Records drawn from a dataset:
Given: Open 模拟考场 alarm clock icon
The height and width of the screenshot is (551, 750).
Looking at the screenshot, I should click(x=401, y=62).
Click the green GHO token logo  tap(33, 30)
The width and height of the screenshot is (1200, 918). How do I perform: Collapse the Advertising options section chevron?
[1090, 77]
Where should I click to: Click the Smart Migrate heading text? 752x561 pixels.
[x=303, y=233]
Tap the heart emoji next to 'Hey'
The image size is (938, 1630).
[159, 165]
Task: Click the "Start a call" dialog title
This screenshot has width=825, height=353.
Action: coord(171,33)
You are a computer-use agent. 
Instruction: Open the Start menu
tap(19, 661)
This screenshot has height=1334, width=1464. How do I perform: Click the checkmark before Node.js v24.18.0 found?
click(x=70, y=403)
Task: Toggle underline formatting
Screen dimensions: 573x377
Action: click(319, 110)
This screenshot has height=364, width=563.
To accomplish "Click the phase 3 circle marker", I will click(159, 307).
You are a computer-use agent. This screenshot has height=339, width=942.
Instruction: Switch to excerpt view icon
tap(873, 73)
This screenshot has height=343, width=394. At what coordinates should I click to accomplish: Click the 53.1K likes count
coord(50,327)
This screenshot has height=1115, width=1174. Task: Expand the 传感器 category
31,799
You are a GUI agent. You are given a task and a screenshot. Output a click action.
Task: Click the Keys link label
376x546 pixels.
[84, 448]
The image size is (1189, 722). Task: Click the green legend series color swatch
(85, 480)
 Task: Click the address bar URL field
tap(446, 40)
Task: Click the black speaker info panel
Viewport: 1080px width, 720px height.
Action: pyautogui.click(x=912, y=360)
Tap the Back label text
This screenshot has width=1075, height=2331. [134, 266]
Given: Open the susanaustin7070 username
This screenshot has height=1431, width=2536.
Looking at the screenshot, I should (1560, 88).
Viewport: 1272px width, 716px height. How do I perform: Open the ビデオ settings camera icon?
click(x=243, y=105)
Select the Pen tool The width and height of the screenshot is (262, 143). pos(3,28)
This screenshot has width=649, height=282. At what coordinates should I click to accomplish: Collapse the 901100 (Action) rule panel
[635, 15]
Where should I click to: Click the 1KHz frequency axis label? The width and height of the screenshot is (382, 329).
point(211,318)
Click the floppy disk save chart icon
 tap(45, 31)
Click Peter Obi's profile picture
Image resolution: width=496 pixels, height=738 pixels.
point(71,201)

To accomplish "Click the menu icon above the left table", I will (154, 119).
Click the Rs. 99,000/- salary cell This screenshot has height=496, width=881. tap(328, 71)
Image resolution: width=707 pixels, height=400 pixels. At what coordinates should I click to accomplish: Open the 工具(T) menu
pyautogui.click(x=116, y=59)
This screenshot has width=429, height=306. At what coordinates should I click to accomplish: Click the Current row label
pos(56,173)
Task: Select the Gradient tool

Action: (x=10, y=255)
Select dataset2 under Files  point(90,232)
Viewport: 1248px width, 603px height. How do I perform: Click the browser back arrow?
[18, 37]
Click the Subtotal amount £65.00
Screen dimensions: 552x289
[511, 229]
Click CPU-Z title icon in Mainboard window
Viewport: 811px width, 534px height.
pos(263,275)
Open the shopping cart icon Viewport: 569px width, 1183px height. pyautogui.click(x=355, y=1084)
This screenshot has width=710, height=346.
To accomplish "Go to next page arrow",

(Task requirements) After reading the data above, return it verbatim in full.

(Task answer)
Given: Open 模拟考场 alarm clock icon
The height and width of the screenshot is (551, 750).
Looking at the screenshot, I should click(x=401, y=62).
Click the green GHO token logo  tap(33, 30)
The width and height of the screenshot is (1200, 918). How do I perform: Collapse the Advertising options section chevron?
[1090, 77]
Where should I click to: Click the Smart Migrate heading text? 752x561 pixels.
[x=303, y=233]
Tap the heart emoji next to 'Hey'
The image size is (938, 1630).
[159, 165]
Task: Click the "Start a call" dialog title
This screenshot has width=825, height=353.
Action: coord(171,33)
You are a computer-use agent. 
Instruction: Open the Start menu
tap(19, 661)
This screenshot has height=1334, width=1464. How do I perform: Click the checkmark before Node.js v24.18.0 found?
click(x=70, y=403)
Task: Toggle underline formatting
Screen dimensions: 573x377
Action: click(319, 110)
This screenshot has height=364, width=563.
To accomplish "Click the phase 3 circle marker", I will click(159, 307).
You are a computer-use agent. This screenshot has height=339, width=942.
Instruction: Switch to excerpt view icon
tap(873, 73)
This screenshot has height=343, width=394. At what coordinates should I click to accomplish: Click the 53.1K likes count
coord(50,327)
This screenshot has height=1115, width=1174. Task: Expand the 传感器 category
31,799
You are a GUI agent. You are given a task and a screenshot. Output a click action.
Task: Click the Keys link label
376x546 pixels.
[84, 448]
The image size is (1189, 722). Task: Click the green legend series color swatch
(85, 480)
 Task: Click the address bar URL field
tap(446, 40)
Task: Click the black speaker info panel
Viewport: 1080px width, 720px height.
Action: pyautogui.click(x=912, y=360)
Tap the Back label text
This screenshot has width=1075, height=2331. [134, 266]
Given: Open the susanaustin7070 username
This screenshot has height=1431, width=2536.
Looking at the screenshot, I should (1560, 88).
Viewport: 1272px width, 716px height. How do I perform: Open the ビデオ settings camera icon?
click(x=243, y=105)
Select the Pen tool The width and height of the screenshot is (262, 143). pos(3,28)
This screenshot has width=649, height=282. At what coordinates should I click to accomplish: Collapse the 901100 (Action) rule panel
[635, 15]
Where should I click to: Click the 1KHz frequency axis label? The width and height of the screenshot is (382, 329).
point(211,318)
Click the floppy disk save chart icon
 tap(45, 31)
Click Peter Obi's profile picture
Image resolution: width=496 pixels, height=738 pixels.
point(71,201)

To accomplish "Click the menu icon above the left table", I will (154, 119).
Click the Rs. 99,000/- salary cell This screenshot has height=496, width=881. tap(328, 71)
Image resolution: width=707 pixels, height=400 pixels. At what coordinates should I click to accomplish: Open the 工具(T) menu
pyautogui.click(x=116, y=59)
This screenshot has width=429, height=306. At what coordinates should I click to accomplish: Click the Current row label
pos(56,173)
Task: Select the Gradient tool

Action: (x=10, y=255)
Select dataset2 under Files  point(90,232)
Viewport: 1248px width, 603px height. How do I perform: Click the browser back arrow?
[18, 37]
Click the Subtotal amount £65.00
Screen dimensions: 552x289
[511, 229]
Click CPU-Z title icon in Mainboard window
Viewport: 811px width, 534px height.
pos(263,275)
Open the shopping cart icon Viewport: 569px width, 1183px height. pyautogui.click(x=355, y=1084)
This screenshot has width=710, height=346.
To accomplish "Go to next page arrow",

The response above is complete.